The same error was repeated in the zoning context in the 1926 decision of Village of Euclid v. Ambler Realty Co., which sustained a zoning decision that had been held unconstitutional by the district court. 15 272 U.S. 365 (1926). Here, the partial interest was a restrictive covenant on land use, in which the local government placed sharp restrictions on the unified use of a single sixty-eight-acre plot of land which the plaintiff alleged reduced its value, perhaps by as much as eighty percent. The truth of that allegation has been disputed, but the case was decided on the assumption that it was true, as it is in fact true for many modern zoning schemes. As a matter of private law, these restrictive covenants, like easements, are servitudes, which private parties must acquire by purchase. But if these covenants are embodied in a zoning ordinance, they count as mere restrictions on use, which are rarely compensable. But again, in Euclid, all the restrictions were on the one isolated owner, for the benefit of some subclass of neighbors. Euclid did not sport a set of reciprocal covenants (such as those found in many planned unit developments) that often generate in-kind compensation to all owners. Euclid’s false step has marred zoning law to the current day. The want of a price system through the just compensation system leads to systematic overregulation relative to the common good.
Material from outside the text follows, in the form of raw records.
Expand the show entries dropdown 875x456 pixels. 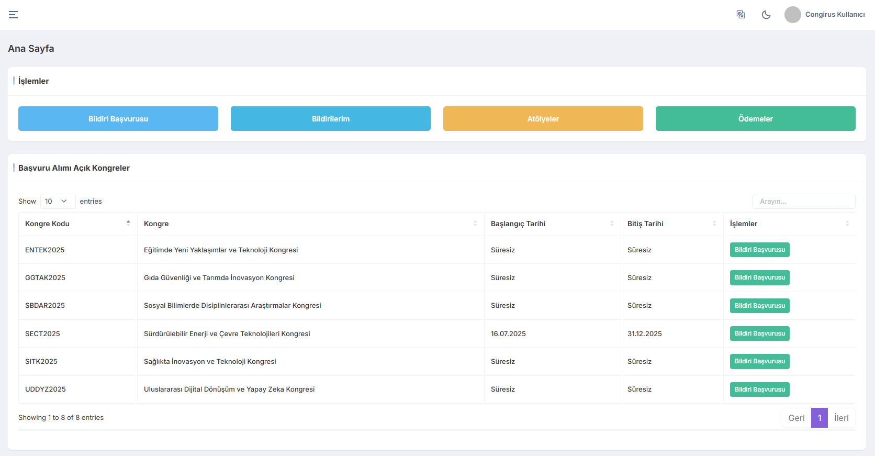[x=58, y=202]
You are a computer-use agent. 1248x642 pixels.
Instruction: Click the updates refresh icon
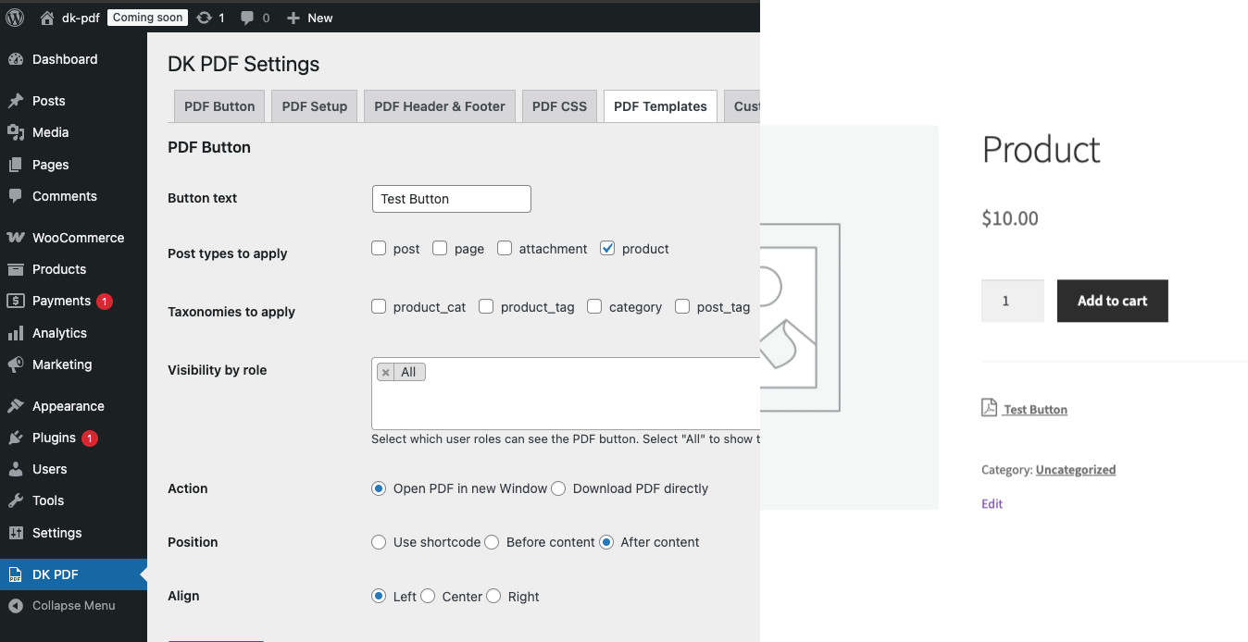(x=204, y=18)
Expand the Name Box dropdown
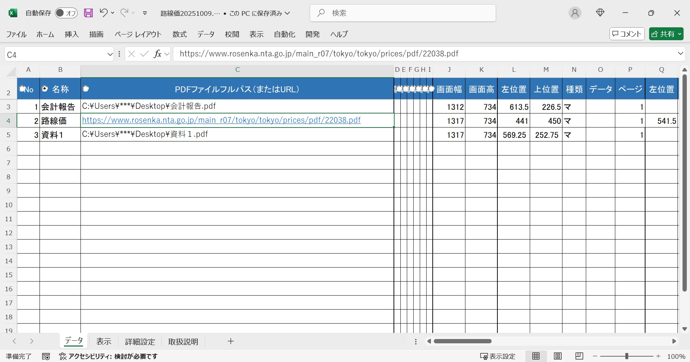Screen dimensions: 690x362 (110, 54)
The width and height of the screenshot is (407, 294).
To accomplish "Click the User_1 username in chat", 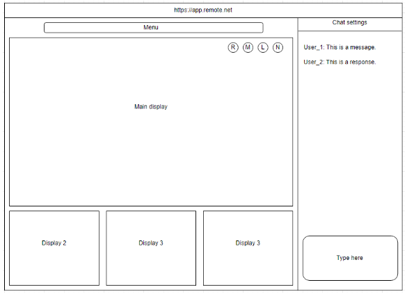I will coord(313,47).
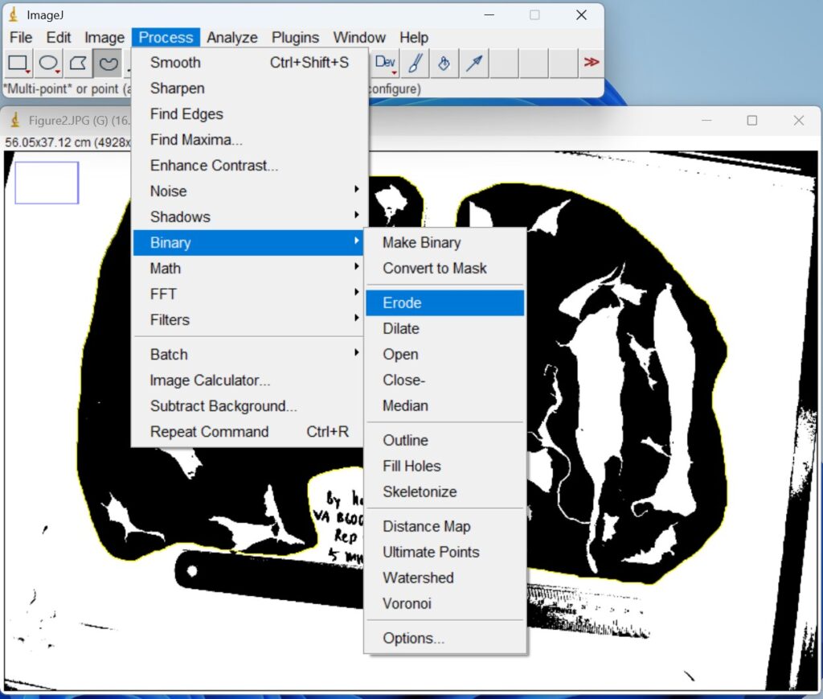Image resolution: width=823 pixels, height=699 pixels.
Task: Switch to the Plugins menu
Action: point(295,37)
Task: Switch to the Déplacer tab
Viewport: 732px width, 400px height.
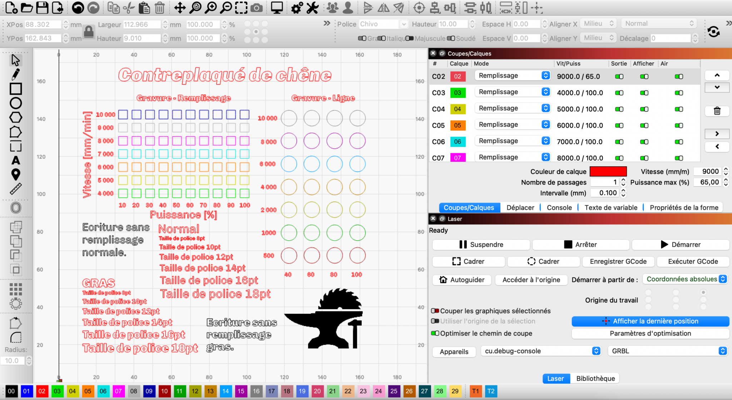Action: (x=520, y=208)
The same conceptual misstep was repeated fifty-two years later in Penn Central Transportation Co. v. New York City. 16 438 U.S. 104 (1978). Justice Brennan upheld a landmark preservation ordinance that prevented the construction of a new Breuer tower over Grand Central Terminal. Justice Brennan’s technique let the city prevail when the relevant interests were balanced, while suppressing that air rights may be used, sold, mortgaged, or leased under state law. Justice Brennan articulated the strong distinction between physical and regulatory takings without asking whether the loss of these air rights was a physical taking if the city did not use these air rights, but only blocked their use by the former owner. The correct approach compensates for the diminution in market value no matter which side of the line the case is on. Nonetheless, Justice Brennan undercut the economic protection of divided interest by asking only if the “parcel as a whole” had retained sufficient benefit. 17 See id. at 130-31. He thus plunged the law into needless complexity when property is subdivided before a regulation is imposed, if the regulation wipes out one party’s interest but leaves the other intact. His rule first creates genuine inequities and lets the government reduce air rights to zero or very little value, resulting in excessive overclaiming as local taxpayers force the brunt of the economic losses upon the landowner.
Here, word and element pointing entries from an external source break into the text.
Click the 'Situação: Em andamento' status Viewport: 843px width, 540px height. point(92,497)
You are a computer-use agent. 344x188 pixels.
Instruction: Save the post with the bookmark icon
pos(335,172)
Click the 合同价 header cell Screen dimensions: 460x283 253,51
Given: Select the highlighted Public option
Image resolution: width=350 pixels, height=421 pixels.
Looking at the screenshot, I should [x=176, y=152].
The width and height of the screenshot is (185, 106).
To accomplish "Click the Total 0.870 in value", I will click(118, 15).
The judicial application of takings law to these four different partial interests in land thus destroys the social value created by private transactions that create multiple interests in land. The unprincipled line between occupation and regulation is then quickly manipulated to put rent control, mineral rights, and air rights in the wrong category, where the weak level of protection against regulatory takings encourages excessive government activity. The entire package lets complex legal rules generate the high administrative costs needed to run an indefensible and wasteful system. There are no partial measures that can fix this level of disarray. There is no intellectual warrant for making the categorical distinction between physical and regulatory takings, so that distinction should be abolished. A unified framework should be applied to both cases, where in each case the key question is whether the compensation afforded equals or exceeds the value of the property interest taken. The greatest virtue of this distinction lies not in how it resolves individual cases before the courts. Rather, it lies in blocking the adoption of multiple, mischievous initiatives that should not have been enacted into law in the first place. But in the interim, much work remains to be done. A much-needed first step down that road depends on the Supreme Court granting certiorari in Harmon v. Kimmel.